About the Award

The Circle of Life Award honors programs that strive to provide effective, patient- and family-centered, timely, safe, efficient and equitable palliative and end-of-life care; show innovation in approaches to critical needs and serve as sustainable, replicable models for the field; demonstrate significant impact on people with life-limiting illness and those around them; and actively work with other health care organizations, educational and training programs, and the community. The Circle of Life Awards are sponsored by the American Hospital Association, Catholic Health Association of the United States, National Hospice and Palliative Care Organization, and National Hospice Foundation. Major supporters include the California HealthCare Foundation and Cambia Health Foundation. For complete criteria and other information, visit www.aha.org/circleoflife.


Care Dimensions, the largest hospice in the Boston area, was providing excellent care to the children who needed palliative and end-of-life care. But it wanted to do better, and it wanted to build a robust and comprehensive program. So, two years ago, the hospice hired Tamara Vesel, M.D., a well-known, board-certified palliative care specialist who worked at Dana-Farber Cancer Institute and Boston Children’s Hospital.

Because caring for ill children and their families takes such an emotional toll on hospice staff, the organization introduced special training to better prepare caregivers for incidents like the time a 3-year-old child coded during an airplane flight to Philadelphia with his family.

The plane was turned back to Boston and cardiopulmonary resuscitation was performed by a doctor and nurse on the flight. Vesel and a nurse met the family in their driveway and proceeded to help them through the end of their child’s life. The family wanted the child’s death to occur at home so they could take him to their mosque and prepare him for a traditional Muslim funeral. Once the family was prepared, Vesel removed the child’s breathing tube.

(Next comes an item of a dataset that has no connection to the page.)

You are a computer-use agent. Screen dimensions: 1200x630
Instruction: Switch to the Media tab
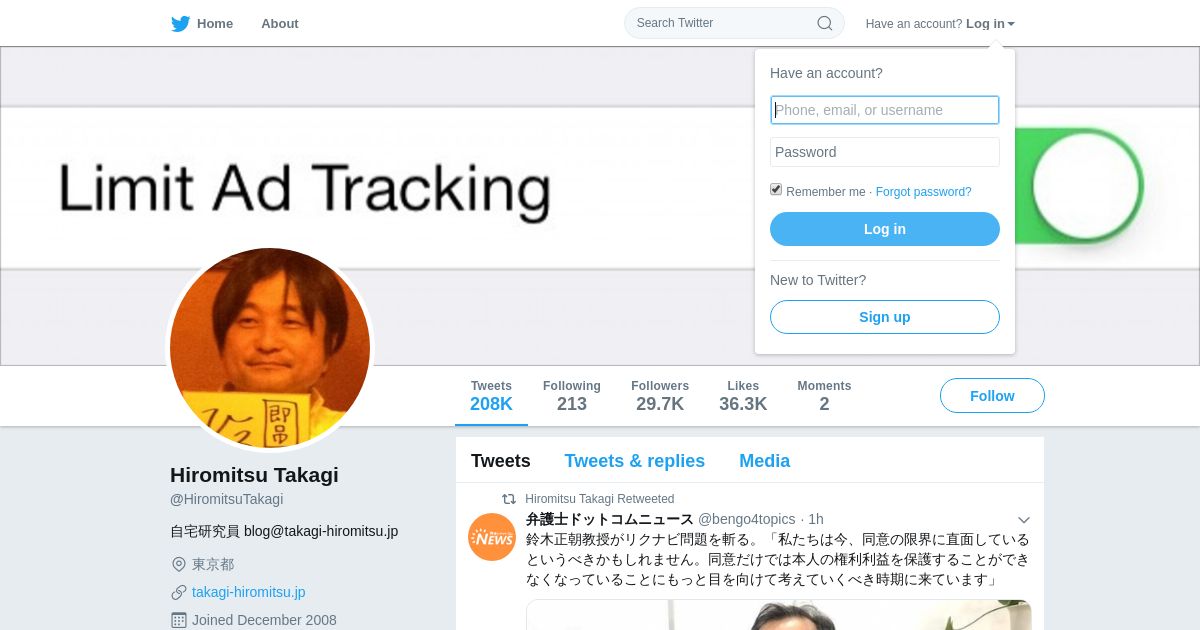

“Removing advanced life support in a home setting is not something a lot of hospice programs would take on,” says Nate Lamkin, the social worker on the case. “As tragic and awful as it was, it went smoothly. The family felt so well-supported and the staff coped well with it.”

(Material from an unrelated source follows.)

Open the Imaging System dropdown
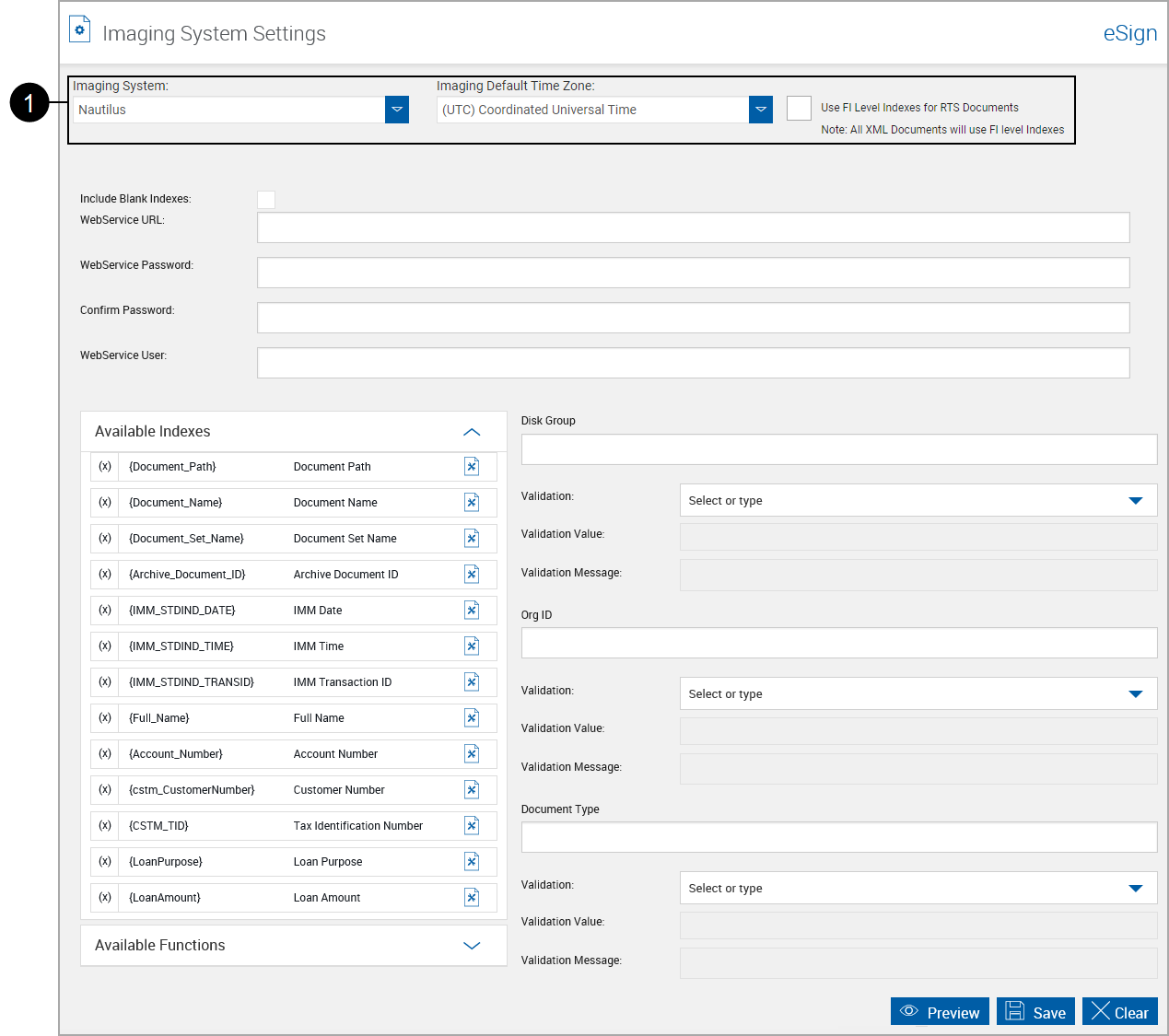This screenshot has height=1036, width=1169. coord(396,109)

Building the new pediatric program had a profound effect on the whole organization, reminding everyone of the hospice’s compassionate mission, says Lamkin.

Care Dimensions has grown over 35 years from an all-volunteer hospice to become a leader in palliative and hospice care in a town that boasts some of the nation’s premier medical institutions.

Hospice leaders take that position seriously, and emphasize building bridges with a wide variety of partners. An 11-person provider relations team maintains those connections with hospitals, nursing homes, assisted living and physician practices.

“We have tailored our care to our customers … and we do things differently, depending on their preferences,” explains Rob Warren, M.D., medical director of palliative care. Details about those preferences are maintained in individual profiles in an online toolkit available to all staff members.

“We tell them we can help keep your patients out of the ER and out of the hospital,” explains Lyn Skarmeas, vice president of provider relations. “If you bring us in and let us help with the symptoms, there’s a good chance this patient with congestive heart failure won’t bounce in and out of the hospital.”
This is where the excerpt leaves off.